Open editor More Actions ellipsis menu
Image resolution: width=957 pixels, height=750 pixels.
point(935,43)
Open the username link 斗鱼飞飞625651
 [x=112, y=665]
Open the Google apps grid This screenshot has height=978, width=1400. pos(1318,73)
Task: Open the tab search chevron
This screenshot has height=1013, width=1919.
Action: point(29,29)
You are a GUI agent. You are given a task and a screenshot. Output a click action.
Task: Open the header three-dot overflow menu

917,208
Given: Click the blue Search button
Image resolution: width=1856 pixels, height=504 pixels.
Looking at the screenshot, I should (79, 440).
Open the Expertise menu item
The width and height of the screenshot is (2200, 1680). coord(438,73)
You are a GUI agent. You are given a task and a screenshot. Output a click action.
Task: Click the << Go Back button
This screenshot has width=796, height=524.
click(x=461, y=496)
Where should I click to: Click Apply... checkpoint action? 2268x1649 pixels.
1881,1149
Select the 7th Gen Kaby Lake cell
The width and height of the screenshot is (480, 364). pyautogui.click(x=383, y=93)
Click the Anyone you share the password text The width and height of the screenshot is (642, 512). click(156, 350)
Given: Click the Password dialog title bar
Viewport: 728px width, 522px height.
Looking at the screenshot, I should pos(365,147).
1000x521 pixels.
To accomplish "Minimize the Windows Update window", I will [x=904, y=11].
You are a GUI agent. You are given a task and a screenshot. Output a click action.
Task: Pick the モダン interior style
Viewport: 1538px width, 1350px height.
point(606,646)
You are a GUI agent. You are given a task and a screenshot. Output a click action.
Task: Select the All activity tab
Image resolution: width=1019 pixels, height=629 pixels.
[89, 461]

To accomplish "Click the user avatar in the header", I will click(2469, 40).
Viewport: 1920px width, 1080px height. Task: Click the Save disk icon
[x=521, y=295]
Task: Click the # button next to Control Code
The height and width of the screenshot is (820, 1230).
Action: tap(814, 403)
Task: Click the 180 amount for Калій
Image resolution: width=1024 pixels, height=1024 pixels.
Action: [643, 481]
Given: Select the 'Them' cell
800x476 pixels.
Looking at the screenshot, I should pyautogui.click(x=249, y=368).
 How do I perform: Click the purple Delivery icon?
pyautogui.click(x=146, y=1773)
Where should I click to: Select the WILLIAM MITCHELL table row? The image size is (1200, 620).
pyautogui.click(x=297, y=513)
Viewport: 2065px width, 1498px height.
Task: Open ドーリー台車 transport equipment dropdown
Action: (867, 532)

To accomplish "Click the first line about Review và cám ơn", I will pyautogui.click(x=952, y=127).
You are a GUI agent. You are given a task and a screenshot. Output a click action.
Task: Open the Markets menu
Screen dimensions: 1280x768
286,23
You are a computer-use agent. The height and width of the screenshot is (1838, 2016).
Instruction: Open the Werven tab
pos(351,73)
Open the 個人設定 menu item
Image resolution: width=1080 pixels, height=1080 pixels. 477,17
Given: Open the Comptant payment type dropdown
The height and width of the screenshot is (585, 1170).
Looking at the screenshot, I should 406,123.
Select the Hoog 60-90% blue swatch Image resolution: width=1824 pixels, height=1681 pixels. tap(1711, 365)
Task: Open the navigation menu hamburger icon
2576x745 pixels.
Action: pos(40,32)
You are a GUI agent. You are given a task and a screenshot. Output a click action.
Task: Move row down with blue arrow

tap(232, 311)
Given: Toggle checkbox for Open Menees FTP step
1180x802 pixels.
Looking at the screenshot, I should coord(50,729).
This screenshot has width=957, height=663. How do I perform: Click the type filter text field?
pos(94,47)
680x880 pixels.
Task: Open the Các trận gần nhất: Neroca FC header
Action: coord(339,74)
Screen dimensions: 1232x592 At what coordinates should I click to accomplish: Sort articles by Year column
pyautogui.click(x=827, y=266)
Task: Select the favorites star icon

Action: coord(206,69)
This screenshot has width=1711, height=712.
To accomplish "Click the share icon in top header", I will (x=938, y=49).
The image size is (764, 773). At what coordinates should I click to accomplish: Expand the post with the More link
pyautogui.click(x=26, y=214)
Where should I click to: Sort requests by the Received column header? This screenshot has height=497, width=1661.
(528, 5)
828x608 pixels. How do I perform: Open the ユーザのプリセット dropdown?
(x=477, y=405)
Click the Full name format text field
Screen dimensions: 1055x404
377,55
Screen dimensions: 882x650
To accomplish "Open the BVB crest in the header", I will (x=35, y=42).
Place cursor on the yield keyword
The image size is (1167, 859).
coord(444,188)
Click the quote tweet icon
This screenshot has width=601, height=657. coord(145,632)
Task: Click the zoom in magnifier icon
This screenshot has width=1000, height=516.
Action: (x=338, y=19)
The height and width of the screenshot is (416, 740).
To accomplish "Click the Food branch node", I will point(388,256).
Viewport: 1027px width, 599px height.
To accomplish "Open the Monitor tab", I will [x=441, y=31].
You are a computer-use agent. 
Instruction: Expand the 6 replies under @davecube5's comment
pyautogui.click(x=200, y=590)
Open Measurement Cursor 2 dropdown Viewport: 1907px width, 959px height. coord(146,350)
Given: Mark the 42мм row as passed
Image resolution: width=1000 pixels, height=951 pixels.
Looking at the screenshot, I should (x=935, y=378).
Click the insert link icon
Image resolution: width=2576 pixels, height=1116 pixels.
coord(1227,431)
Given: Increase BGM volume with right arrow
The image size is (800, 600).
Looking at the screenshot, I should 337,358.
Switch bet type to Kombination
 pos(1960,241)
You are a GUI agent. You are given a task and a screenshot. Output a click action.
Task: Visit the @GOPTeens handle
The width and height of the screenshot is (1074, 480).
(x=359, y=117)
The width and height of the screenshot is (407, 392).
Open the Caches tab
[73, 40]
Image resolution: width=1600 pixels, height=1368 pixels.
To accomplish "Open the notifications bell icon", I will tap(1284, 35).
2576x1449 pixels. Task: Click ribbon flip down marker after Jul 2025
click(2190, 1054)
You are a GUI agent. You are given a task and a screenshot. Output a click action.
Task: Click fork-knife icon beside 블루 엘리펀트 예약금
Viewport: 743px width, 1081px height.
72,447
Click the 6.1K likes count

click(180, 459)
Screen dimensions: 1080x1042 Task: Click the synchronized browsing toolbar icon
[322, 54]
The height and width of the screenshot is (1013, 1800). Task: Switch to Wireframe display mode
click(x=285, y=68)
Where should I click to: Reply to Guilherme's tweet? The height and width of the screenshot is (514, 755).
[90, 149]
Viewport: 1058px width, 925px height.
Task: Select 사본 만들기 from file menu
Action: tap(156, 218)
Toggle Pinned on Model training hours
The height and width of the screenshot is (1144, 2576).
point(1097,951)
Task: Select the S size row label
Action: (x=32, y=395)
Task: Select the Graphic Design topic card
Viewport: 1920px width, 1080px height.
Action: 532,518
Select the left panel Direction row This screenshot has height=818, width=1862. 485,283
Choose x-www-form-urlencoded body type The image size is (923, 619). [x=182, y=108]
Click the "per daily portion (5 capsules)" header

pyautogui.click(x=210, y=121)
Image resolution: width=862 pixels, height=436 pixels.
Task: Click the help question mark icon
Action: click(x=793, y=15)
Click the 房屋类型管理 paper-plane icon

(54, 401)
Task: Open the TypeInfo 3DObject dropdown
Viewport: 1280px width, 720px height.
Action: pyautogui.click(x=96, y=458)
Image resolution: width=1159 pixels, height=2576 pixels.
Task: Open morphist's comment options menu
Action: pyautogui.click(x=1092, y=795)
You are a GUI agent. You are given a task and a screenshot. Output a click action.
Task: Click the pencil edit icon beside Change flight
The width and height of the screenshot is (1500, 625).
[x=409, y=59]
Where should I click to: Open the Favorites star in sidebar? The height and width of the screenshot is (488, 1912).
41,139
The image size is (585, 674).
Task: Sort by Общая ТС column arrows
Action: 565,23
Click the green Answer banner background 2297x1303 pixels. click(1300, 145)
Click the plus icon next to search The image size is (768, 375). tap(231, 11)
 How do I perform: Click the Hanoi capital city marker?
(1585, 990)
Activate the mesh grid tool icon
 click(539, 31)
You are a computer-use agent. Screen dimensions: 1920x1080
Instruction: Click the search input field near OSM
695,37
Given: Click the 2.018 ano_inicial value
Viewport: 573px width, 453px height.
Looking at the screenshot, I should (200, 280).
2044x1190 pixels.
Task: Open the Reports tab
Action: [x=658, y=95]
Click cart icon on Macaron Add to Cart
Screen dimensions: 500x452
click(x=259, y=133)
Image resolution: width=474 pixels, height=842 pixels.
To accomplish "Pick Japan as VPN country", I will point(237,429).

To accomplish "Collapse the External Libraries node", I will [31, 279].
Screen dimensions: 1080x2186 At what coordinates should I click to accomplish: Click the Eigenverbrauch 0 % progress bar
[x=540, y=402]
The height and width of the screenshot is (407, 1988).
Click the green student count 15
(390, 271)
□ □ □ □
- [Exercise aim] Please output the items exactly as they appear, from the line with "Viewport: 1027px width, 599px height." up to and including the line with "Select the left".

- [Answer to this task]
Viewport: 1027px width, 599px height.
To accomplish "Open the Monitor tab", I will [x=441, y=31].
You are a computer-use agent. 
Instruction: Expand the 6 replies under @davecube5's comment
pyautogui.click(x=200, y=590)
Open Measurement Cursor 2 dropdown Viewport: 1907px width, 959px height. coord(146,350)
Given: Mark the 42мм row as passed
Image resolution: width=1000 pixels, height=951 pixels.
Looking at the screenshot, I should (x=935, y=378).
Click the insert link icon
Image resolution: width=2576 pixels, height=1116 pixels.
coord(1227,431)
Given: Increase BGM volume with right arrow
The image size is (800, 600).
Looking at the screenshot, I should 337,358.
Switch bet type to Kombination
 pos(1960,241)
You are a GUI agent. You are given a task and a screenshot. Output a click action.
Task: Visit the @GOPTeens handle
The width and height of the screenshot is (1074, 480).
(x=359, y=117)
The width and height of the screenshot is (407, 392).
Open the Caches tab
[73, 40]
Image resolution: width=1600 pixels, height=1368 pixels.
To accomplish "Open the notifications bell icon", I will tap(1284, 35).
2576x1449 pixels. Task: Click ribbon flip down marker after Jul 2025
click(2190, 1054)
You are a GUI agent. You are given a task and a screenshot. Output a click action.
Task: Click fork-knife icon beside 블루 엘리펀트 예약금
Viewport: 743px width, 1081px height.
72,447
Click the 6.1K likes count

click(180, 459)
Screen dimensions: 1080x1042 Task: Click the synchronized browsing toolbar icon
[322, 54]
The height and width of the screenshot is (1013, 1800). Task: Switch to Wireframe display mode
click(x=285, y=68)
Where should I click to: Reply to Guilherme's tweet? The height and width of the screenshot is (514, 755).
[90, 149]
Viewport: 1058px width, 925px height.
Task: Select 사본 만들기 from file menu
Action: tap(156, 218)
Toggle Pinned on Model training hours
The height and width of the screenshot is (1144, 2576).
point(1097,951)
Task: Select the S size row label
Action: (x=32, y=395)
Task: Select the Graphic Design topic card
Viewport: 1920px width, 1080px height.
Action: 532,518
Select the left panel Direction row This screenshot has height=818, width=1862. 485,283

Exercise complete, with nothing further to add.